There’s also likely been a similar increase in the number of meth labs that aren’t found because of how easy it is to make the drug.

The U.S. Department of Justice’s Bureau of Justice Assistance presented a training course in Marquette Monday on how police can identify and safely handle a meth lab.

The most common type of lab starts with pseudoephedrine, an ingredient in cold and sinus remedies like Sudafed.

“The one–pot, shake–and–bake method. It’s a very simple manufacturing process,” Institute for Intergovernmental Research instructor Kevin Glaser said. “It’s extremely dangerous, though. You’re talking about putting a lot of volatile chemicals into a single container.”

The container can explode, like it did at a home in Gwinn in December 2011.

But the Upper Peninsula Substance Enforcement Team says the compact size of the container means that meth can be made just about anywhere, including in a car.
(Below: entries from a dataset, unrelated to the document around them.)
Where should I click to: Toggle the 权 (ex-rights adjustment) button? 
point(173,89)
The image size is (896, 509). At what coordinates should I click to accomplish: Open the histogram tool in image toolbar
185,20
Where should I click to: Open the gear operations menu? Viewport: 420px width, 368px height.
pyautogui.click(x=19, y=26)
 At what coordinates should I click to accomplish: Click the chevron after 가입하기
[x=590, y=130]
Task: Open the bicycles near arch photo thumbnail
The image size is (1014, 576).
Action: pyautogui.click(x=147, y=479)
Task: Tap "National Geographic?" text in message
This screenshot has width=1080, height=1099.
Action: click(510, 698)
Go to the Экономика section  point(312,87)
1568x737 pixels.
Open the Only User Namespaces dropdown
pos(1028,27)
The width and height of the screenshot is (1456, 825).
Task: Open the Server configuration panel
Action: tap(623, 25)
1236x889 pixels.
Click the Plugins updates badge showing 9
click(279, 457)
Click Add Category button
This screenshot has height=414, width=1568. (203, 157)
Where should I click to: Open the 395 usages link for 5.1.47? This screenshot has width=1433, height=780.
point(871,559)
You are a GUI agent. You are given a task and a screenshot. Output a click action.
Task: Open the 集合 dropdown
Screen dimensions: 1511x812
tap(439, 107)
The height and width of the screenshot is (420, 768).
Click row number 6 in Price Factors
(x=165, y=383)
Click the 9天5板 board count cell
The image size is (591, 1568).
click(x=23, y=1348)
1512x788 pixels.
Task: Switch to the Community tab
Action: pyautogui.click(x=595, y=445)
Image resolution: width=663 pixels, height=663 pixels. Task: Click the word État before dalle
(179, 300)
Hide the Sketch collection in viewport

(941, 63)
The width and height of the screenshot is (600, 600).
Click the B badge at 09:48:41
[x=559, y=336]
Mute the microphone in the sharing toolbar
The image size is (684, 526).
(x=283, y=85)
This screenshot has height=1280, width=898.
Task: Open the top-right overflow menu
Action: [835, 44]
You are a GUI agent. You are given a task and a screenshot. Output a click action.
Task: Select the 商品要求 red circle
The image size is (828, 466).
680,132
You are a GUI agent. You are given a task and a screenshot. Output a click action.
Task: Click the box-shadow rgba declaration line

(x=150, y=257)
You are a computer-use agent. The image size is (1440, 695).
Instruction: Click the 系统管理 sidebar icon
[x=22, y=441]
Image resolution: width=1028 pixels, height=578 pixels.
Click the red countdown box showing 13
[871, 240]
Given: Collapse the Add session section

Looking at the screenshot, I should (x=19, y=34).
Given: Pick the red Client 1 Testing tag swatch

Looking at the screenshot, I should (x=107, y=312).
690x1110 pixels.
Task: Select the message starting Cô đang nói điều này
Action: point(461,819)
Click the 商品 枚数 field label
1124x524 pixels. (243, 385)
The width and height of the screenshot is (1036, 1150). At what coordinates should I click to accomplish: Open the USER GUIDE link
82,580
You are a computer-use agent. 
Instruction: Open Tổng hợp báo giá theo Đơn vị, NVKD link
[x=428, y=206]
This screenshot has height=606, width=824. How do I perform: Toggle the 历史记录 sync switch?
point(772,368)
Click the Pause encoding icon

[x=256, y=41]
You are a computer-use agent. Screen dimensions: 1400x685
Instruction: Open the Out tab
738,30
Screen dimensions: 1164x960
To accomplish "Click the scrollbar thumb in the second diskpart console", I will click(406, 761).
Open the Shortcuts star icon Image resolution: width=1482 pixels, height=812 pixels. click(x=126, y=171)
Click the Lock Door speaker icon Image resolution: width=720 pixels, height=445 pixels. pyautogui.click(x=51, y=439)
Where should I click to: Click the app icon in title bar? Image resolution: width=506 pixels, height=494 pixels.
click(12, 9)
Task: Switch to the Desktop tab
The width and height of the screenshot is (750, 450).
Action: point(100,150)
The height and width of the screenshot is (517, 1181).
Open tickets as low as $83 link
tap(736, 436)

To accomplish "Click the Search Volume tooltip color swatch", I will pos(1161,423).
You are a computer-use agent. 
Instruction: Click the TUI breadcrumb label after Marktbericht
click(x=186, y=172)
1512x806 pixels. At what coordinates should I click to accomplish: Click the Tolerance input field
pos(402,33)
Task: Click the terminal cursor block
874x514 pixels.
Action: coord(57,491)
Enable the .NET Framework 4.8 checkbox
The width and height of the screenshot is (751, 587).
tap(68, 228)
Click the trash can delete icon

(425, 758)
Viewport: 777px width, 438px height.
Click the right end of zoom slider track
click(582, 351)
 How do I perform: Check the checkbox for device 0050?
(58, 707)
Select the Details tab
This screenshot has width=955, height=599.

One such lab was found at a Marquette gas station in September 2011.

“They’re cooking in their houses, in their garages. We’ve had people cooking in motel rooms,” Det. Sgt. Ron Koski of the UPSET Meth Response Team said. “They’ll pull down just a dirt road, they’ll make their meth and then they’ll discard everything on the side of the road.”

The classroom training was going on inside the Marquette Holiday Inn. Some of the people receiving it work undercover, so we’re unable to show the training to you out of a need to protect their identities.

Because meth can be cooked almost anywhere, public involvement is crucial to stopping the spread of the drug.

“When people are out and about and they’re walking, and also the people that are cleaning up the sides of the highway, if they see bottles with hoses coming out of them, if you see cut lithium batteries in a bag, call 911,” Det. Sgt. Koski said.

“Pharmacies that see unusual, suspicious activity, they need to be contacting the police to say ‘hey, we’ve got people coming in to buy all these cold products and they don’t look like they have colds’,” Glaser said.

More than 80 people from 30 different city, county, state, federal and tribal agencies attended the day-long training.